I have a few ideas on how this could be improved/implemented.
Dbound is poking and prodding at related issues. And they are
finalizing their charter now. You might consider reading some of the
recent posts and commenting.

https://www.ietf.org/mailman/listinfo/dbound.

Jeff

On Mon, Jan 12, 2015 at 2:18 PM, Chris Hartmann <[email protected]> wrote:
1) Bob trusts and does personal business with a.com.

2) a.com forms a business relationship with b.com to perform a
business function on its behalf (payment processor, blog, whatever).
The landing page is b.com/a

3) Bob visits b.com/a and notices that the page claims to be
affiliated and owned by a.com

4) How can Bob, in absolute terms, trust that b.com/a is affiliated
and a delegated service by a.com? (say, prior to submitting sensitive
information)

Is this a security problem? I think so.

We’ve all had to make this decision one time or another on weak
inferences and correlations. I’d imagine Phishers don’t mind at all
that there is an inability for the common internet user (looking at
you grandma) to make the judgement call on web service affiliations.
They’ve been conditioned with the best practice of looking at the
address bar (and perhaps the DNS namespace) along with the lock icon
to indicate trustworthiness, which may actually help the attacker in
their act of misdirection. Inter-domain relationships model business
relationships and trust. If web users could be armed with a new
“sense” which proves these legitimate relationships (say
cryptographically) then perhaps they would have more reason to be
skeptical of those who cannot prove their affiliation. I’m not saying
we can take human judgement completely out of the equation, but why
not have a tool to help anchor this commonly needed and risky
correlation.

Eg:

5) https://c.com/a is a bad guy and claims the same thing as b.com/a .
Now who to trust becomes a research project. (But c.com has the https
lock icon, doesn’t that count for anything: NO)

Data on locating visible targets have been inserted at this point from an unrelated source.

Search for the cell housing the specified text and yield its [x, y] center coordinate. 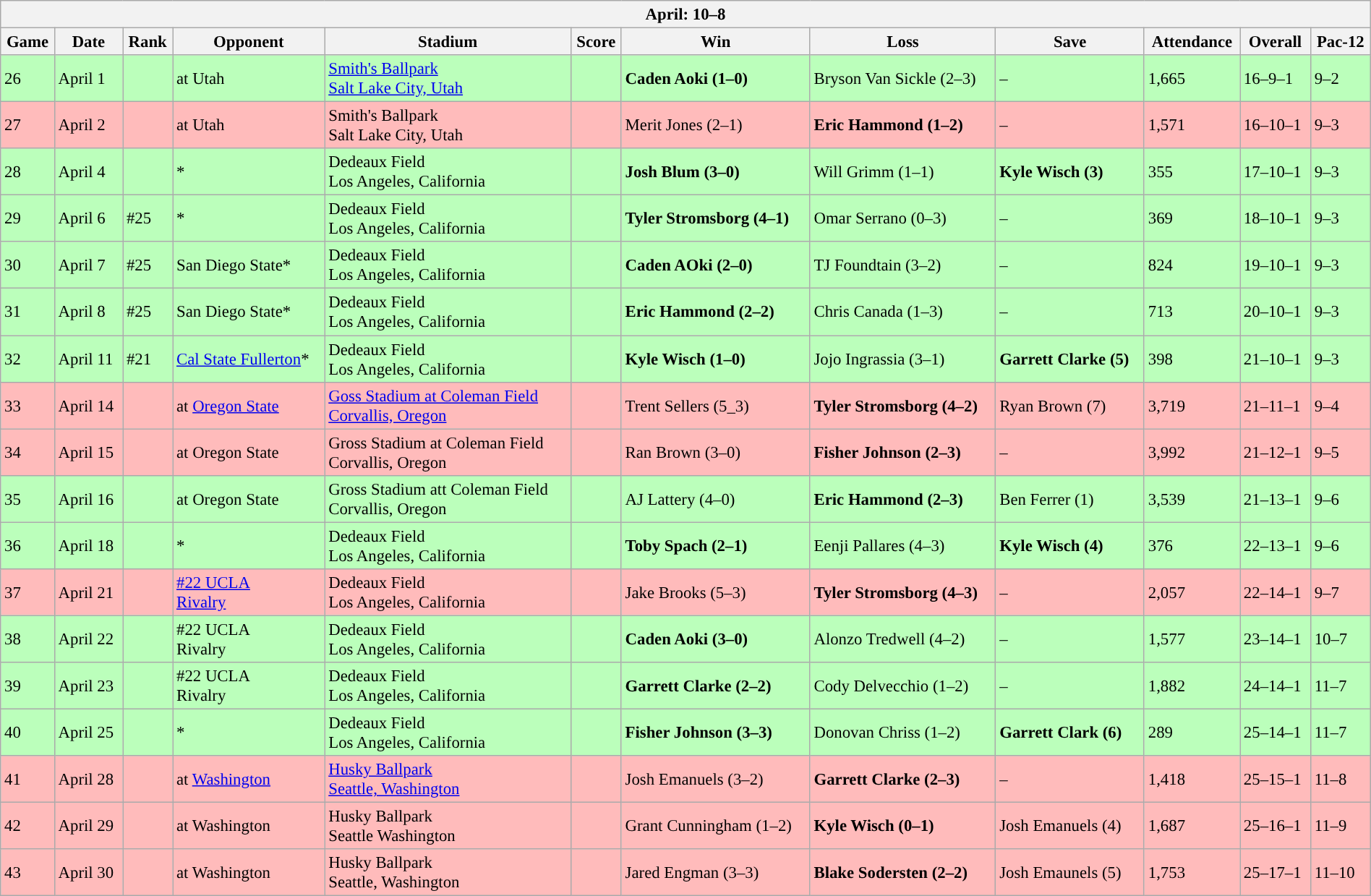
1,418 [1192, 780]
April 23 [88, 686]
824 [1192, 265]
Jake Brooks (5–3) [716, 591]
41 [27, 780]
16–10–1 [1276, 126]
25–15–1 [1276, 780]
9–7 [1341, 591]
31 [27, 312]
37 [27, 591]
Fisher Johnson (3–3) [716, 732]
April 1 [88, 78]
Ran Brown (3–0) [716, 453]
April 28 [88, 780]
Kyle Wisch (3) [1070, 172]
Donovan Chriss (1–2) [902, 732]
Josh Emanuels (4) [1070, 826]
25–17–1 [1276, 872]
29 [27, 218]
23–14–1 [1276, 639]
34 [27, 453]
11–9 [1341, 826]
22–13–1 [1276, 545]
Alonzo Tredwell (4–2) [902, 639]
Goss Stadium at Coleman FieldCorvallis, Oregon [448, 405]
April 21 [88, 591]
1,687 [1192, 826]
Josh Emaunels (5) [1070, 872]
Blake Sodersten (2–2) [902, 872]
Josh Emanuels (3–2) [716, 780]
38 [27, 639]
April 11 [88, 359]
April 29 [88, 826]
Opponent [249, 41]
28 [27, 172]
Kyle Wisch (0–1) [902, 826]
April 30 [88, 872]
April 14 [88, 405]
18–10–1 [1276, 218]
Caden AOki (2–0) [716, 265]
Bryson Van Sickle (2–3) [902, 78]
22–14–1 [1276, 591]
3,992 [1192, 453]
Game [27, 41]
Pac-12 [1341, 41]
Date [88, 41]
Chris Canada (1–3) [902, 312]
10–7 [1341, 639]
1,577 [1192, 639]
April: 10–8 [686, 14]
355 [1192, 172]
Eric Hammond (2–3) [902, 499]
Kyle Wisch (4) [1070, 545]
Will Grimm (1–1) [902, 172]
Tyler Stromsborg (4–2) [902, 405]
Caden Aoki (1–0) [716, 78]
April 4 [88, 172]
9–2 [1341, 78]
Cal State Fullerton* [249, 359]
1,753 [1192, 872]
Josh Blum (3–0) [716, 172]
9–5 [1341, 453]
April 6 [88, 218]
42 [27, 826]
27 [27, 126]
Gross Stadium att Coleman FieldCorvallis, Oregon [448, 499]
Tyler Stromsborg (4–3) [902, 591]
Eric Hammond (2–2) [716, 312]
21–11–1 [1276, 405]
Jared Engman (3–3) [716, 872]
AJ Lattery (4–0) [716, 499]
39 [27, 686]
Kyle Wisch (1–0) [716, 359]
32 [27, 359]
April 22 [88, 639]
Omar Serrano (0–3) [902, 218]
30 [27, 265]
Jojo Ingrassia (3–1) [902, 359]
40 [27, 732]
April 16 [88, 499]
April 8 [88, 312]
Score [596, 41]
713 [1192, 312]
April 2 [88, 126]
21–13–1 [1276, 499]
Caden Aoki (3–0) [716, 639]
Garrett Clarke (2–3) [902, 780]
Merit Jones (2–1) [716, 126]
24–14–1 [1276, 686]
1,665 [1192, 78]
Husky BallparkSeattle Washington [448, 826]
26 [27, 78]
3,719 [1192, 405]
21–12–1 [1276, 453]
Garrett Clark (6) [1070, 732]
Toby Spach (2–1) [716, 545]
Trent Sellers (5_3) [716, 405]
Ben Ferrer (1) [1070, 499]
Gross Stadium at Coleman FieldCorvallis, Oregon [448, 453]
Garrett Clarke (2–2) [716, 686]
Eric Hammond (1–2) [902, 126]
Eenji Pallares (4–3) [902, 545]
April 25 [88, 732]
Grant Cunningham (1–2) [716, 826]
35 [27, 499]
19–10–1 [1276, 265]
1,571 [1192, 126]
20–10–1 [1276, 312]
17–10–1 [1276, 172]
Cody Delvecchio (1–2) [902, 686]
Overall [1276, 41]
Loss [902, 41]
398 [1192, 359]
25–14–1 [1276, 732]
April 18 [88, 545]
16–9–1 [1276, 78]
3,539 [1192, 499]
Save [1070, 41]
376 [1192, 545]
369 [1192, 218]
9–4 [1341, 405]
Attendance [1192, 41]
43 [27, 872]
289 [1192, 732]
Tyler Stromsborg (4–1) [716, 218]
#21 [148, 359]
Win [716, 41]
1,882 [1192, 686]
Garrett Clarke (5) [1070, 359]
Ryan Brown (7) [1070, 405]
TJ Foundtain (3–2) [902, 265]
33 [27, 405]
April 7 [88, 265]
21–10–1 [1276, 359]
36 [27, 545]
25–16–1 [1276, 826]
11–8 [1341, 780]
Stadium [448, 41]
11–10 [1341, 872]
Fisher Johnson (2–3) [902, 453]
Rank [148, 41]
2,057 [1192, 591]
April 15 [88, 453]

Use case a) Tim submits a payment to a redcross.org Paypal donation
page he found via his favorite search engine. It was a scam. (We can
argue a violation of "best practices" here, but that is besides the
point)


I suppose phishing isn’t the only example. It could apply to any case
where you want to logically group the identity of one entity across
many domain boundaries owned by different parties. (eg. A popular band
has many web points of presence for fans, etc). This same mechanism
could “certify” that these web assets are under one umbrella, although
they don’t exist under one domain hierarchy.

Should we solve this? Is it solved already? Could use help gelling or
junking this idea.

I have a few ideas on how this could be improved/implemented.